When is the best time to come travel and book a tour of Jordan, air temperature in the desert. For those who want to spend a day or several in the desert Wadi Rumah, it's worth bringing warm clothes. The differences in daytime and evening temperatures here range from +32 to +4 degrees. In the summer months, the difference will be from +36 to + 19 at night. The most best months When to visit the Wadi Rum desert: March, April, September, October, November. In summer it will of course be hotter, up to +42, but this will not cancel excursion visits to the desert.

Planning your holiday to Jordan, check out all the Jordan tours we have to offer. We have all Russian-speaking guides and operators. If you want to visit something special and you didn’t find it on our website excursion tour, write to us. We will help you organize an excursion along the new route. Our workers, selecting individual tour in Jordan will satisfy your wishes as much as possible, because it is your right to pay only for what is interesting to you. We can offer price for individual excursions cheaper than tour operators for group excursions, because we offer excursions without intermediaries.
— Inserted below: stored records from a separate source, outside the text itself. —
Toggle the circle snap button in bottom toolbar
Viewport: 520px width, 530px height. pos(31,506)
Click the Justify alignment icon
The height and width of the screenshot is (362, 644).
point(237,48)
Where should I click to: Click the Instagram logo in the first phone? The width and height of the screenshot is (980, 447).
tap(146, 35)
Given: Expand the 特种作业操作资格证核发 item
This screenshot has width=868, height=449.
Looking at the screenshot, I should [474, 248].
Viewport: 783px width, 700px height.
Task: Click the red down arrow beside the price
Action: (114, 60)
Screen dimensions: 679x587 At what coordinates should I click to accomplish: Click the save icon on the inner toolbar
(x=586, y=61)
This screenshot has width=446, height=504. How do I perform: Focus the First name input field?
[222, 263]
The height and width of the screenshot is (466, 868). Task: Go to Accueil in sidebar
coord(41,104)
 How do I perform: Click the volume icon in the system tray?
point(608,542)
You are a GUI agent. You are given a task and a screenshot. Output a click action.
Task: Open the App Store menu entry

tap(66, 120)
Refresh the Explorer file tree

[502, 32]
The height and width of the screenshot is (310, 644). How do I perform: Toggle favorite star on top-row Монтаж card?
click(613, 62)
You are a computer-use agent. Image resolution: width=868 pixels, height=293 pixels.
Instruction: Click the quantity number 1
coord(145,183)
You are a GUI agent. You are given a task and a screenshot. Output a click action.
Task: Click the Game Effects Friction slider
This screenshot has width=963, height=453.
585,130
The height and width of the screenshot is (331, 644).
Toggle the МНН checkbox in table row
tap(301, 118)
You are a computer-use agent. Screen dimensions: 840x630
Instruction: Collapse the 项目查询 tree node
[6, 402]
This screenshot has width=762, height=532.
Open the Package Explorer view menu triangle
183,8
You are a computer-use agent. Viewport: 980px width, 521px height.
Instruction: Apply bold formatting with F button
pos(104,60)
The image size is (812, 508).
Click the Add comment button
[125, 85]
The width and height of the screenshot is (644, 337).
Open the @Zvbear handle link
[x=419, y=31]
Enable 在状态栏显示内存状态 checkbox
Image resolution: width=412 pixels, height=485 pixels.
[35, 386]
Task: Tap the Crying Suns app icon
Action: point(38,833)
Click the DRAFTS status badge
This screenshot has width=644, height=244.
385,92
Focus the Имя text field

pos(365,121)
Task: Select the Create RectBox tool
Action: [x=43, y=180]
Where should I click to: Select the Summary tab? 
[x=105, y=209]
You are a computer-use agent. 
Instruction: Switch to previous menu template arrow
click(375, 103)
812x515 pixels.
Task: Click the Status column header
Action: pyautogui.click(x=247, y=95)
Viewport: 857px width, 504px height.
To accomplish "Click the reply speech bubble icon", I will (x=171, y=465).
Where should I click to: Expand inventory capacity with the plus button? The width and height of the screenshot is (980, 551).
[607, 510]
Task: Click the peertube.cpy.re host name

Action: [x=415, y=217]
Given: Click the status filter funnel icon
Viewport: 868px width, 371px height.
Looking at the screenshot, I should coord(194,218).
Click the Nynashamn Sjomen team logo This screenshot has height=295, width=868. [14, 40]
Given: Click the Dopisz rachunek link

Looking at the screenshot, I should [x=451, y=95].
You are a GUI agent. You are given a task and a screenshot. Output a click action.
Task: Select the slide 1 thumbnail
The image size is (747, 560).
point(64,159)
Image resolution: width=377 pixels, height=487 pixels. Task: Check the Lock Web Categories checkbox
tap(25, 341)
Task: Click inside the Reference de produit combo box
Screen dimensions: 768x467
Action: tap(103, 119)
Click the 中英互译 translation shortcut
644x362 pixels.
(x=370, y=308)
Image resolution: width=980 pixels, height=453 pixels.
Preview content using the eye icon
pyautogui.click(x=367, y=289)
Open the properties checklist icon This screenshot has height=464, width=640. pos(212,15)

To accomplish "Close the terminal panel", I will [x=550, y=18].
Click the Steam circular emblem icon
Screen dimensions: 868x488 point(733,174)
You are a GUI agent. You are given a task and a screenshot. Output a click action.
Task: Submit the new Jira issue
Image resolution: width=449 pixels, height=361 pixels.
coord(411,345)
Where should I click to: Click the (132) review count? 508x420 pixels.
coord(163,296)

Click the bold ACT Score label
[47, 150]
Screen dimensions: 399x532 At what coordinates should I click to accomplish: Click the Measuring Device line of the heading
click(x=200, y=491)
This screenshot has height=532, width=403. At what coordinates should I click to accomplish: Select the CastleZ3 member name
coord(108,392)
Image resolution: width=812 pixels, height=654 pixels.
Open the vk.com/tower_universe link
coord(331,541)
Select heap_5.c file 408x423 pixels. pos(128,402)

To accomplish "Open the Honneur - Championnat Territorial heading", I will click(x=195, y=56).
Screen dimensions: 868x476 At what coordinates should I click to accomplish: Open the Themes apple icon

Location of Wadi Rum Desert (Jordan): 200 km from Amman

Traveling to Wadi Rum you find yourself in another world. A huge space of beauty untouched by time. Wadi Rum is one of the main attractions of Jordan. Being the most unique desert in the world, it lies 320 km southwest of Amman, 120 km south of Petra and just 68 km north of Aqaba. On the vast territory of the desert, pink sheer cliffs, sands and majestic stones change each other in a realm of peaceful silence.
Wadi Rum is best known for the name of the British officer Lawrence, who appeared during the great Arab revolt of 1917-1918. Wadi Rum is also often used as a natural setting for feature films, for example: “Lawrence of Arabia”, “Indiana Jones”, “Transformers”, etc.

Throughout this unearthly landscape there are traces of human presence since ancient times. The names of ancient travelers can be seen scratched on the rocks and stones.

The Wadi Rum valley is located 900-1000 meters from sea level, where sandy cliffs also rise another 500-550 meters. Among them, the highest and second highest in all of Jordan is Jabal Ram.

There are many ways to explore the Wadi Rum desert. For lovers of extreme sensations, climbing to heights of more than 1700m and traveling through many narrow canyons with natural obstacles along the way. And for lovers of a calm and sophisticated holiday in the spring, during the rainy season, Wadi Rum appears in a completely new way, covered with more than 2000 species of plants and a wonderful variety of flowers, such as: Red anemones, poppies and black iris, which is national flower Jordan.

Wadi Rum awakens romantic feelings, as here you can find several Bedouin settlements scattered throughout the nomadic territory of this desert friendly people, who are always happy to treat you to strong coffee, mint tea with the addition of various healing and aromatic herbs, sitting by the fire under starry sky, giving an unforgettable feeling of freedom, satisfaction, tenderness and greatness of the universe surrounding us. Wadi Rum

Wadi Rum is an ideal place for hiking, mountaineering and trekking. Traveling in off-road vehicles over sand dunes and stone bridges, flying in a hot air balloon, multi-day camel treks from Aqaba to Wadi Rum and back - this is what awaits you in Jordan. Wadi Rum

The Wadi Rum Desert Patrol wears the most colorful uniform in the entire Middle East. A long khaki-colored “dish-dash” robe is intercepted by a bright red bandolier, there is a dagger on the belt, a rifle in the hands, and a traditional red and white Jordanian Bedouin scarf (skufiya) on the head.